3) Die Höhe der Kurzparkzonenabgabe für die unter Punkt 1) angeführten Kurzparkzonen wird einheitlich mit S 5,-- für jede angefangene halbe Stunde festgesetzt.

4) Beim Beginn des Haltens oder Parkens kann eine angefangene Viertelstunde unberücksichtigt bleiben.

5) Die Kurzparkzonenabgabe ist mittels Parkschein zu entrichten. Zur Kontrolle der ordnungsgemäßen Entrichtung der Kurzparkzonenabgabe werden Aufsichtsorgane, die von der Stadt Wiener Neustadt bestellt werden, eingesetzt.

6) Das bei Erwerb von Parkscheinen zu zahlende Entgelt beträgt pro Parkschein

    a) für eine halbe Stunde   (rot)     S  5,--

    b) für eine Stunde         (blau)    S 10,--

    c) für eineinhalb Stunden  (grün)    S 15,--

7) Übertretungen der Gebote und Verbote des §6 (1) des NÖ Kurzparkzonenabgabegesetzes werden mittels Organstrafverfügung mit Geldstrafen in der Höhe von S 200,-- bestraft.

8) Diese Verordnung tritt mit 1.1.1991 in Kraft.

9) Mit diesem Tag tritt die Verordnung über die Einhebung einer Kurzparkzonenabgabe, beschlossen in der Gemeinderatssitzung am 25. November 1987 außer Kraft."

2. Anlaß der Antragstellung des UVS ist ein bei ihm anhängiges Berufungsverfahren gegen einen Strafbescheid, mit dem über den Berufungswerber eine Geldstrafe in Höhe von S 300,-- (Ersatzfreiheitsstrafe: 12 Stunden) verhängt wurde, weil er gemäß §6 Abs1 lita des NÖ KurzparkzonenabgabeG, LGBl. für NÖ 3706-1, die Kurzparkzonenabgabe gemäß der Wiener Neustädter Kurzparkzonenabgabeverordnung hinterzogen bzw. fahrlässig verkürzt habe. Der antragstellende UVS geht davon aus, daß er diese Verordnung in dem bei ihm anhängigen Verfahren anzuwenden habe und legt seine Bedenken folgendermaßen dar:

"Abgesehen von den noch vorzubringenden inhaltlichen Bedenken gegen die Gesetzmäßigkeit der Verordnung fällt auf, daß aus der Kundmachungsformel nicht ersichtlich ist, welcher Gemeinderat den Beschluß gefaßt hat und die eher unübliche Formulierung gewählt wurde: 'Die nachstehende Verordnung wird genehmigt'.

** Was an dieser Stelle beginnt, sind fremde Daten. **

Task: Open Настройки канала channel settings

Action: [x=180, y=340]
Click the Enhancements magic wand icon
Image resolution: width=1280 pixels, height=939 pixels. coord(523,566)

Für den Unabhängigen Verwaltungssenat im Land NÖ bildeten die folgenden Überlegungen Anlaß zur Anfechtung der Wiener Neustädter Kurzparkzonenabgabeverordnung:

Gemäß §3 Abs3 des NÖ Kurzparkzonenabgabegesetzes sind die Art der Entrichtung der Abgabe und die zu verwendenden Kontrolleinrichtungen durch Verordnung des Gemeinderates so zu bestimmen, daß

1.

die Handhabung möglichst einfach ist,

2.

der mit der Einhebung verbundene Verwaltungsaufwand möglichst gering ist,

3.

das Ortsbild nicht beeinträchtigt wird und

4.

die ordnungsgemäße Überwachung möglich ist.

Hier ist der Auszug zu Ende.